L'ultra-sinistra («ultra-gauche» in francese e «ultra-leftism» in inglese) è una particolare corrente del comunismo marxista che è strettamente correlata al comunismo dei collettivi o comitati («council communism») e al comunismo di sinistra. Le correnti di estrema sinistra sono spesso oggetto di critiche da parte di altre fazioni della sinistra. L'organizzazione comunista International Communist Current rifiuta di lavorare con i gruppi della sinistra tranne che con altri comunisti o anarchici. Gilles Dauvé (noto anche come Jean Barrthot), un teorico comunista di sinistra, sostiene che tutti i regimi borghesi dovrebbero essere contrastati e che i rivoluzionari non dovrebbero difendere la democrazia liberale dal fascismo.
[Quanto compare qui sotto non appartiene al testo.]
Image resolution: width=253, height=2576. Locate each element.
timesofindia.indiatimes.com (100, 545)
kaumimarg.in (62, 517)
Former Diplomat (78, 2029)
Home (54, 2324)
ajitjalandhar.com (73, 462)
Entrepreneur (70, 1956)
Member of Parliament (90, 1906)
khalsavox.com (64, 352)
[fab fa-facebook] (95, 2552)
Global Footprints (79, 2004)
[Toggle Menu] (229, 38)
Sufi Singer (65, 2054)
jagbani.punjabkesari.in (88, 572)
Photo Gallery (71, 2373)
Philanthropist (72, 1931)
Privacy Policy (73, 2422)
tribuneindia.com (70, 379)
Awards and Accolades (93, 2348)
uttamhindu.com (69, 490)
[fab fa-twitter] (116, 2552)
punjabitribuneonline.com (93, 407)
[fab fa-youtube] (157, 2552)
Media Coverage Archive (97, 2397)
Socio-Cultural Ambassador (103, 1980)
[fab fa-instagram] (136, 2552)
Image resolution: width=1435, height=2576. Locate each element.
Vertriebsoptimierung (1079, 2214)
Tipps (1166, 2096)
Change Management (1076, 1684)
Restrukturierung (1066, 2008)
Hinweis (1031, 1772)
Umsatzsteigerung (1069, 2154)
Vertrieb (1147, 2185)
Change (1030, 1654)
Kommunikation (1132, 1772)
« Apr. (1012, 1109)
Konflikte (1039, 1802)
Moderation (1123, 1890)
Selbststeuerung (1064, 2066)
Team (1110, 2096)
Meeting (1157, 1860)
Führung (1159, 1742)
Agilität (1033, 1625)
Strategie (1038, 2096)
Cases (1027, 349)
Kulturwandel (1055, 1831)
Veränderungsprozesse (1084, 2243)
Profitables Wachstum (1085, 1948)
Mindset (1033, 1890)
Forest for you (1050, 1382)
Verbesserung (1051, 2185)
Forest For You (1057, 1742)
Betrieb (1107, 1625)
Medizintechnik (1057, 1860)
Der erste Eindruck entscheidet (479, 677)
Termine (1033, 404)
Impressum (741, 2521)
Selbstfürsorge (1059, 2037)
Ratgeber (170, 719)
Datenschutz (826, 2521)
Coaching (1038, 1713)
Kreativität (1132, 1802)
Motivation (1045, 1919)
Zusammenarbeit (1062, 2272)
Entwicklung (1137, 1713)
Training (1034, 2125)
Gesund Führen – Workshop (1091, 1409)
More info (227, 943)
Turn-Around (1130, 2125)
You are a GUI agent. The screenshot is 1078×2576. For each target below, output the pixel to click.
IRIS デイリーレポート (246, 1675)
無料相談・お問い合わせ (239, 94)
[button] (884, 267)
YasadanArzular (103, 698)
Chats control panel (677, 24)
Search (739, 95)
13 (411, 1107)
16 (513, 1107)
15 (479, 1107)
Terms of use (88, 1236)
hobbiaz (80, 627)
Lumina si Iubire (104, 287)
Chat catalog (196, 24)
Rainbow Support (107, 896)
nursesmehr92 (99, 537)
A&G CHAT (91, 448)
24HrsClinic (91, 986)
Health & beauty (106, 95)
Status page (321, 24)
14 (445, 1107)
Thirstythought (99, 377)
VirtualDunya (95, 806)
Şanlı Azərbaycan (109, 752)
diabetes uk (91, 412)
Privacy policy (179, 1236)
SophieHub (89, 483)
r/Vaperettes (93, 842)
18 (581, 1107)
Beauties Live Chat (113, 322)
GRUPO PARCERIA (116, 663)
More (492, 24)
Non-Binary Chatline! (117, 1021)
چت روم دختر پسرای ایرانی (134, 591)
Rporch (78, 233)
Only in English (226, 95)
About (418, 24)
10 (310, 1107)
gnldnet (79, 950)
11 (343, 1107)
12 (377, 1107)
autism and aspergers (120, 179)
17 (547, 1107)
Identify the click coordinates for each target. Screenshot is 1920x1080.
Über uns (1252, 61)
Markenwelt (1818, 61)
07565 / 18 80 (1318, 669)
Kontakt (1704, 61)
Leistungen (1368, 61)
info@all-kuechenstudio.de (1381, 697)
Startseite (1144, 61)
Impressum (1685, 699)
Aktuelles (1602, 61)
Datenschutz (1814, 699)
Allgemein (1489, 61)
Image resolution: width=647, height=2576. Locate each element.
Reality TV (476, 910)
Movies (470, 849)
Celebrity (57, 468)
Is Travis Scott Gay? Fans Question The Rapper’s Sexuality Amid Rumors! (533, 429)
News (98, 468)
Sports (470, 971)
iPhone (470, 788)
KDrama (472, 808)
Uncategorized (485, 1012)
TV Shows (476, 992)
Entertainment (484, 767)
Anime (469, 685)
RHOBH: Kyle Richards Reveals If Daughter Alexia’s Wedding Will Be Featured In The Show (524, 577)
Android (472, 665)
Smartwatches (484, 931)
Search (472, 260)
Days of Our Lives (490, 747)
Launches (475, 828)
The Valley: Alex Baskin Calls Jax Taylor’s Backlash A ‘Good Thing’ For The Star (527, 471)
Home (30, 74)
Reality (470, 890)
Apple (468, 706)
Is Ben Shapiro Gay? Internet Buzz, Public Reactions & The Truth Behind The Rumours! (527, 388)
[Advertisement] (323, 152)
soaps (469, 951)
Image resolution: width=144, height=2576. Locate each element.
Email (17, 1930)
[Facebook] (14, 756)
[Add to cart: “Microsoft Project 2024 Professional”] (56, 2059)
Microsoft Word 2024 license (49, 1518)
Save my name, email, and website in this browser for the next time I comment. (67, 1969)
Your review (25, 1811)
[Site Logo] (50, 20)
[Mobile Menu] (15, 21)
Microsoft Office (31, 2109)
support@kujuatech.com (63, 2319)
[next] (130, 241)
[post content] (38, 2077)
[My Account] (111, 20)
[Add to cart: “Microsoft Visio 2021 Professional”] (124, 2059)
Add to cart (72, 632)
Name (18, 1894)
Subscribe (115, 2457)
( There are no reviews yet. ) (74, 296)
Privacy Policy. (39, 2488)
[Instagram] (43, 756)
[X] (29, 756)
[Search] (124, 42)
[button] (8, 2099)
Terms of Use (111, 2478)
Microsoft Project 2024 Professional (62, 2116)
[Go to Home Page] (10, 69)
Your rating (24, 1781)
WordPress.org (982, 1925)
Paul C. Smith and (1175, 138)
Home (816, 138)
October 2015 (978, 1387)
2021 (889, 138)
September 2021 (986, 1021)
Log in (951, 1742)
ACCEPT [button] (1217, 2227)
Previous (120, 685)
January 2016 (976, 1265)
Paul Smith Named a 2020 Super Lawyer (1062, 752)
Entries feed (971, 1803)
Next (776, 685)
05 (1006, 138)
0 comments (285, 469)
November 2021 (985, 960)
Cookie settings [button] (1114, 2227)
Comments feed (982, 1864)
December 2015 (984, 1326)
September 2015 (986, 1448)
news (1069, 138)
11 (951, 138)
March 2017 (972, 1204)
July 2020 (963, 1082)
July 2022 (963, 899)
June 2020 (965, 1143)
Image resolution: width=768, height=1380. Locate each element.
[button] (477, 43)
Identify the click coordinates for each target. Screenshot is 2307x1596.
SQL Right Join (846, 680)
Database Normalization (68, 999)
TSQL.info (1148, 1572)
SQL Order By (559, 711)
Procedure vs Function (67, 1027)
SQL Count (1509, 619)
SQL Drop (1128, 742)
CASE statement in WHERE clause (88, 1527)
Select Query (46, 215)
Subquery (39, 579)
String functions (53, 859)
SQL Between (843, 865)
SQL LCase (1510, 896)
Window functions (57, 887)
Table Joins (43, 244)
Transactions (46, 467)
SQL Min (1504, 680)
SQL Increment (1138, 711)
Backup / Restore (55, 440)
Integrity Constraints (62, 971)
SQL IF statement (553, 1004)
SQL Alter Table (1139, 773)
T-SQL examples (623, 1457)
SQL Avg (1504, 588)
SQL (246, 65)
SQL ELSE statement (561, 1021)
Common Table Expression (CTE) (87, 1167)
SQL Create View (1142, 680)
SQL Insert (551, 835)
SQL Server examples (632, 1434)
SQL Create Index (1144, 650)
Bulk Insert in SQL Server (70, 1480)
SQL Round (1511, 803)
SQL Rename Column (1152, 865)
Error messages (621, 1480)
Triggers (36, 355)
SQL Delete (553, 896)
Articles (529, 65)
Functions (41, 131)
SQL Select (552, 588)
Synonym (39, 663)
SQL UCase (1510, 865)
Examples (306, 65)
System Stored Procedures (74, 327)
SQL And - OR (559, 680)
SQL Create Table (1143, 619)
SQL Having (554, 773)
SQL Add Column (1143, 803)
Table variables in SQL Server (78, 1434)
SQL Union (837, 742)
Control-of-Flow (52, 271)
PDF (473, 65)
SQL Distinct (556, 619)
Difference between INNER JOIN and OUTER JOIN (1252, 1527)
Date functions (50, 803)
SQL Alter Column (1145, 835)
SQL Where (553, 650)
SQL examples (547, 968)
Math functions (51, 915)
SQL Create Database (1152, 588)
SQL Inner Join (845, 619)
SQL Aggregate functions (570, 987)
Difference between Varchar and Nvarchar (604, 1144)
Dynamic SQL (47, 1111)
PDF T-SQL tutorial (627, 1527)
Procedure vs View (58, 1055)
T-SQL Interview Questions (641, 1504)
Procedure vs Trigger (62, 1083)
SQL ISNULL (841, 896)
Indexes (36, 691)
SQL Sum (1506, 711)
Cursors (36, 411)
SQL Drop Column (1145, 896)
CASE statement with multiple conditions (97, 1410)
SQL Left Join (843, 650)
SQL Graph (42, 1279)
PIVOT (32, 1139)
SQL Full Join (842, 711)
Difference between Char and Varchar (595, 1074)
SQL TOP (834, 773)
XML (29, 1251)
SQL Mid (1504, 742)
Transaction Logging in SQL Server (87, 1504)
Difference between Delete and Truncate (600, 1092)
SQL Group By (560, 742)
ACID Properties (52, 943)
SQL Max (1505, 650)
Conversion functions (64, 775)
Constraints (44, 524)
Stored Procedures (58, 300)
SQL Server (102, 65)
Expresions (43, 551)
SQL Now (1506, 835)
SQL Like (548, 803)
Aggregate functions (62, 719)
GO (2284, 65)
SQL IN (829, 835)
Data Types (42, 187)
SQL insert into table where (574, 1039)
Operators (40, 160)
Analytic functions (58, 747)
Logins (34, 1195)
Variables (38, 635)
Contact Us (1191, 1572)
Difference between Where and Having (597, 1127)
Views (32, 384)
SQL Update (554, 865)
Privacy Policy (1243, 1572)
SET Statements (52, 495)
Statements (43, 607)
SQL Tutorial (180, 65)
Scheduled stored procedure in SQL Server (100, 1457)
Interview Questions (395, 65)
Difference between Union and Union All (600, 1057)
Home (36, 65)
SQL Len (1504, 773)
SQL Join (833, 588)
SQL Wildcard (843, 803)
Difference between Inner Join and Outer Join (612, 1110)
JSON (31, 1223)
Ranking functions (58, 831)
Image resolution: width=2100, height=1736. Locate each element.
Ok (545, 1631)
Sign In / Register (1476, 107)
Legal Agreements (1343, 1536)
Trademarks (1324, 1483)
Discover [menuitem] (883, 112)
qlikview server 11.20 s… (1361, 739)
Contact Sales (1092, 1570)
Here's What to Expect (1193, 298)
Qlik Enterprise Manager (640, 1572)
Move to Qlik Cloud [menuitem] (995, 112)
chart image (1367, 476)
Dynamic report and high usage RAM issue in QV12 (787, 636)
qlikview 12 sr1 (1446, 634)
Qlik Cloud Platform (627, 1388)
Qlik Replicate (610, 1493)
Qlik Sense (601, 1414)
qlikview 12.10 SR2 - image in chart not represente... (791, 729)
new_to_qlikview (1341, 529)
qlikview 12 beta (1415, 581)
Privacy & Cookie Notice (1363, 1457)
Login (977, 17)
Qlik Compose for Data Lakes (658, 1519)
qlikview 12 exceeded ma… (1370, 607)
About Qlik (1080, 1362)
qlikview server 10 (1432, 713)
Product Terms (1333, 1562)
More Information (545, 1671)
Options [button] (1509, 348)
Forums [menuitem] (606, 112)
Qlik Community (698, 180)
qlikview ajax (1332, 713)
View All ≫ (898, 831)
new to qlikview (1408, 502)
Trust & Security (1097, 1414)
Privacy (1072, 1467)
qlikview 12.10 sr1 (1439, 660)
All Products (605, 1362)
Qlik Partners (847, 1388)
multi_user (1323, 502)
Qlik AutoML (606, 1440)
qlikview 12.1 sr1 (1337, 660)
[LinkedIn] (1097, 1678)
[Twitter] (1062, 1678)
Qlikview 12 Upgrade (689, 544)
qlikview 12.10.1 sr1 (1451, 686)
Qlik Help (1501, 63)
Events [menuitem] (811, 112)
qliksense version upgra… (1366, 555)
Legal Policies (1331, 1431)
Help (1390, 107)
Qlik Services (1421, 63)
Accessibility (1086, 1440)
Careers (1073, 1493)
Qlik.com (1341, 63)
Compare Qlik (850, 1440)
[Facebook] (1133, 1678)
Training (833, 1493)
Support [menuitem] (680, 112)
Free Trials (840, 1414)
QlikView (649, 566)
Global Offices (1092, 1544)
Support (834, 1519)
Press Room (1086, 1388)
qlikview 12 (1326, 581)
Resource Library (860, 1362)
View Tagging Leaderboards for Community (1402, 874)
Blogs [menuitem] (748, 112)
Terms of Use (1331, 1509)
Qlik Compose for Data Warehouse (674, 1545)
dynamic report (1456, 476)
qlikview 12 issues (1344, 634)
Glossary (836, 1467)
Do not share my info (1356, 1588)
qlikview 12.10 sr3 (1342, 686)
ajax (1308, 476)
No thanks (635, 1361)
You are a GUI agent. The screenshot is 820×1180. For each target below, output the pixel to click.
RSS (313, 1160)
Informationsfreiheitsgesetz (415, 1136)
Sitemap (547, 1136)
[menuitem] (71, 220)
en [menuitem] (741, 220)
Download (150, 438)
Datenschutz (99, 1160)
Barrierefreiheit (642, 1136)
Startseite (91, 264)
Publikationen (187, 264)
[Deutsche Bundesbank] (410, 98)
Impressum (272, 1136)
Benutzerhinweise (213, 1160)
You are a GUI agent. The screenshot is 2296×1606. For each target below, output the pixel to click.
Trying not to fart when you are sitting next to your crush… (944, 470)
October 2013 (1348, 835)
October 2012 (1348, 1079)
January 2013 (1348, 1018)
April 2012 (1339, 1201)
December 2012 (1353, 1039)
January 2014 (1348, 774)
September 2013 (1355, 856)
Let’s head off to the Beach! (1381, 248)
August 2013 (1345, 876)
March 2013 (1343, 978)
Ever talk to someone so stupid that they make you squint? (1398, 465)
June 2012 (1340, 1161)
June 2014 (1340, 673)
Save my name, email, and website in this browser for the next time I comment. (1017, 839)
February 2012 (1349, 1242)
In francese il termine «ultra-gauche» viene usato per definire un movimento comunista sviluppatosi a partire dal pensiero di teorici come Amadeo Bordiga, Otto Rühle, Anton Pannekoek, Herman Gorter e Paul Mattick e successivamente Jacques Camatte e Gilles Dauvé. Questo punto di vista comprende due tradizioni principali, una tradizione olandese-tedesca tra cui Rühle, Pannekoek, Gorter e Mattick e una tradizione italiana a partire da Bordiga. Queste tradizioni si sono unite nell'ultra-sinistra francese dagli anni 1960.[24] Il teorico politico Nicholas Thoburn definisce queste tradizioni «l'attualità [...] dell'ultra-sinistra storica».[25]
Il termine ebbe origine negli anni 1920 nei movimenti operai tedeschi e olandesi, originariamente riferendosi a un gruppo marxista contrario al bolscevismo e alla socialdemocrazia e con alcune affinità con l'anarchismo.[26] L'estrema sinistra è definita in particolare dalla sua posizione di marxismo antiautoritario che generalmente implica un'opposizione allo Stato e al socialismo di Stato, così come alla democrazia parlamentare e al lavoro salariato. In opposizione al bolscevismo l'estrema sinistra pone in genere forte enfasi sull'autonomia e l'auto-organizzazione del proletariato.

Secondo Dauvé:
L'estrema sinistra nacque e crebbe in opposizione alla socialdemocrazia e al leninismo, che era diventato lo stalinismo. Contro di loro affermava la spontaneità rivoluzionaria del proletariato. La sinistra comunista tedesca (in effetti tedesco-olandese), e i suoi derivati, sostenevano che l'unica soluzione umana risiedeva nell'attività propria dei proletari, senza che fosse necessario educarli o organizzarli... Ereditando il mantello dell'estrema sinistra dopo la guerra, la rivista Socialisme ou Barbarie apparve in Francia tra il 1949 e il 1965.[27]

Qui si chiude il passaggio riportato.